Mind full or mindful? An exercise in presence

Mind full or mindful

When someone mentions meditation or mindfulness, many people's first associations are drawn to an image of someone sitting with their legs crossed, perhaps on a wooden deck somewhere in Bali, trying to find themselves... Do you recognise yourself in this, in our opinion, fairly common misconception? 

Many of us are mind-full every day. The English translation could be mind-split. Do you know what it's like to be consumed by thoughts? Maybe you're reading this - while you're caught up in what was said in the morning meeting, planning what to make for dinner, or thinking about when it was that your daughter was going to be driven to soccer practice?
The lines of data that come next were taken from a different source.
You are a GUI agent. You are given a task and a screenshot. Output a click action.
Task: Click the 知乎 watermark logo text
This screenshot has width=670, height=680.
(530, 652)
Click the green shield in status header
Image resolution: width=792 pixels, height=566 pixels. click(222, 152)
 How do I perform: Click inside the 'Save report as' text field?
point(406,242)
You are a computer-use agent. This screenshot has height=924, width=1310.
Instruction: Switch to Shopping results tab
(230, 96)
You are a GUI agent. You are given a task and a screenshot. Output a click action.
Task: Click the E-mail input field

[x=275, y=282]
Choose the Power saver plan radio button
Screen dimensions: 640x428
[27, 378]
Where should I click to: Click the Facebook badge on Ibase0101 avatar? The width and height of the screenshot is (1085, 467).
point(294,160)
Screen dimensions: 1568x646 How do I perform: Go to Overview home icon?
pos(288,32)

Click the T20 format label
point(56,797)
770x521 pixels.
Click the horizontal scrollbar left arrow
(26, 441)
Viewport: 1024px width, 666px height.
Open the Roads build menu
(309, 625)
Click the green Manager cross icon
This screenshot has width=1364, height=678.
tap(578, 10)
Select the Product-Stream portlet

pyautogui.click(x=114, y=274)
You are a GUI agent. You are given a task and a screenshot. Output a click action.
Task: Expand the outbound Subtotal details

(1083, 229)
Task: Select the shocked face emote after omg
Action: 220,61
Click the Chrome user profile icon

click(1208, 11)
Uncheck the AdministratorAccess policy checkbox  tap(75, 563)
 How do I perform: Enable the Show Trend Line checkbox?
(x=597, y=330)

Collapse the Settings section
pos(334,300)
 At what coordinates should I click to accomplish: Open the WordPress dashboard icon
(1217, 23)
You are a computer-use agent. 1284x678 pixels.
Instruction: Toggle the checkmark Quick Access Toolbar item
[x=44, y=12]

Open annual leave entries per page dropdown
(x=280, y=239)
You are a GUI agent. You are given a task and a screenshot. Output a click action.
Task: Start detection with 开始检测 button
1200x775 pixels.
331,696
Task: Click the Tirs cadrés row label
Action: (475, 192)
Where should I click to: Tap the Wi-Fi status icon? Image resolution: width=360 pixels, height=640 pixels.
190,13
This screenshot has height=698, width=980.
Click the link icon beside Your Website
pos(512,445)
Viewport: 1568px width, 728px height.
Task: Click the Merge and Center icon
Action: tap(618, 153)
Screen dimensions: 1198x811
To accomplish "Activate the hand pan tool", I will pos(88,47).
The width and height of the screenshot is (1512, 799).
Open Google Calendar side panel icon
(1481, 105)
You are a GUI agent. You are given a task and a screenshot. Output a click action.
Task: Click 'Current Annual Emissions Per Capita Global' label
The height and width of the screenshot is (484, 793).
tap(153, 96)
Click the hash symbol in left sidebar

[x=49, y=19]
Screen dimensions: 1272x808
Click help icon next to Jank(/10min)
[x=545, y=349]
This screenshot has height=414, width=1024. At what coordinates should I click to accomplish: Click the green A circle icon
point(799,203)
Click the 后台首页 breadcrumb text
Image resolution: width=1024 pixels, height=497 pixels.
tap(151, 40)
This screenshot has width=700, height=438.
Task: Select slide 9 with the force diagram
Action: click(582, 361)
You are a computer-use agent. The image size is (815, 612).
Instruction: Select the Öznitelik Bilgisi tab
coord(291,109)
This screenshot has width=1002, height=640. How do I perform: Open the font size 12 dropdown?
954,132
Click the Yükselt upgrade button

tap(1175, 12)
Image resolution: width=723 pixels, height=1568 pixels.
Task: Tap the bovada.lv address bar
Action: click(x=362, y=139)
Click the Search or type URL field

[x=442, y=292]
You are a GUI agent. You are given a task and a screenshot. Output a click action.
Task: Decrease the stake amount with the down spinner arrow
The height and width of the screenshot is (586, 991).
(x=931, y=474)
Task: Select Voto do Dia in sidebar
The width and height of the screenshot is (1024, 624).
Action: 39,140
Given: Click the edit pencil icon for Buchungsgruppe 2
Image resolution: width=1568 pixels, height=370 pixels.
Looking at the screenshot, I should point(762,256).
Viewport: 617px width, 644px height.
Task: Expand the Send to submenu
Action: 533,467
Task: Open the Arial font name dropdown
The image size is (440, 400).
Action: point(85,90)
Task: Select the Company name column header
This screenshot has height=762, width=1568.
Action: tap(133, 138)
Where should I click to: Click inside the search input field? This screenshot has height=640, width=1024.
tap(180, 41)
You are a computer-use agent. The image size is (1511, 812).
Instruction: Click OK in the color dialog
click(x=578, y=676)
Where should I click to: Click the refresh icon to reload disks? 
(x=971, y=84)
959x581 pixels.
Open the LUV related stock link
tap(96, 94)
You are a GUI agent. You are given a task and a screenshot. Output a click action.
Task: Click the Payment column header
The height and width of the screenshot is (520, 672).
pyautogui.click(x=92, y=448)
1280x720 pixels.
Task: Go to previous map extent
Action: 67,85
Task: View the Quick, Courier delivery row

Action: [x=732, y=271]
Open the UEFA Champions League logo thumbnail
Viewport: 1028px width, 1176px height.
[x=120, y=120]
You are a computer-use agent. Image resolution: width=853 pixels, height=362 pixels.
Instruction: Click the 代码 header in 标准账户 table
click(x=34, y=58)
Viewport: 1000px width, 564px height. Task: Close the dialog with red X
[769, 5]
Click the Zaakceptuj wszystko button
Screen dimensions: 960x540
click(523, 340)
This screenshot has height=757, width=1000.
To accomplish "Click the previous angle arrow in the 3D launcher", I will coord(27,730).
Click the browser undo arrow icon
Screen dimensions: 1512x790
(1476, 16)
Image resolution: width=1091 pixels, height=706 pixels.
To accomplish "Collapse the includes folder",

Whether they are thoughts or feelings, they have the ability to take our focus away from the moment or the task we are in right now. This can manifest itself in a stress response or fatigue. But it doesn't have to be that way.

Mindfulness to control your focus

In fact, you can learn to control your focus instead of letting your thoughts control you.

The exercise below takes just a few minutes and is the perfect break for those who are stressed or need to slow down and control their thoughts - a presence and focus exercise with a relaxing effect. We call it mindfulness - but you can call it whatever you like!

Start by going to a place where you can be by yourself for a little while, maybe in a meeting room at work between important tasks - or in your favourite armchair in the living room next to the table with your favourite magazines and that knitting you like to sit with but can't find the focus to finish? Then follow the steps below:

3 senses - A short exercise

  • Think about what thoughts and musts are taking up your focus and buzzing in your head right now. Write them down and put them aside.
  • Take three deep breaths - Try to focus only on how you breathe in through your nose and out through your mouth.
  • Now notice three things in your field of vision. What is their colour, shape, size and texture? Describe them to yourself, one at a time. Try not to judge.
  • Close your eyes and listen for 3 sounds. Can you find louder or quieter sounds? Further away or closer? What do you hear?
  • Note three things that you feel. Are you cold or hot in a certain part of your body? Do you feel pressure or tension somewhere? How do your shoulders feel against the backrest? Notice the feeling without judging it.
  • Finally, think and decide what to do right now. Try not to be ruled by stress or thoughts. What are you going to do right now? Do it.

Good luck! And remember, it gets easier every time you practice.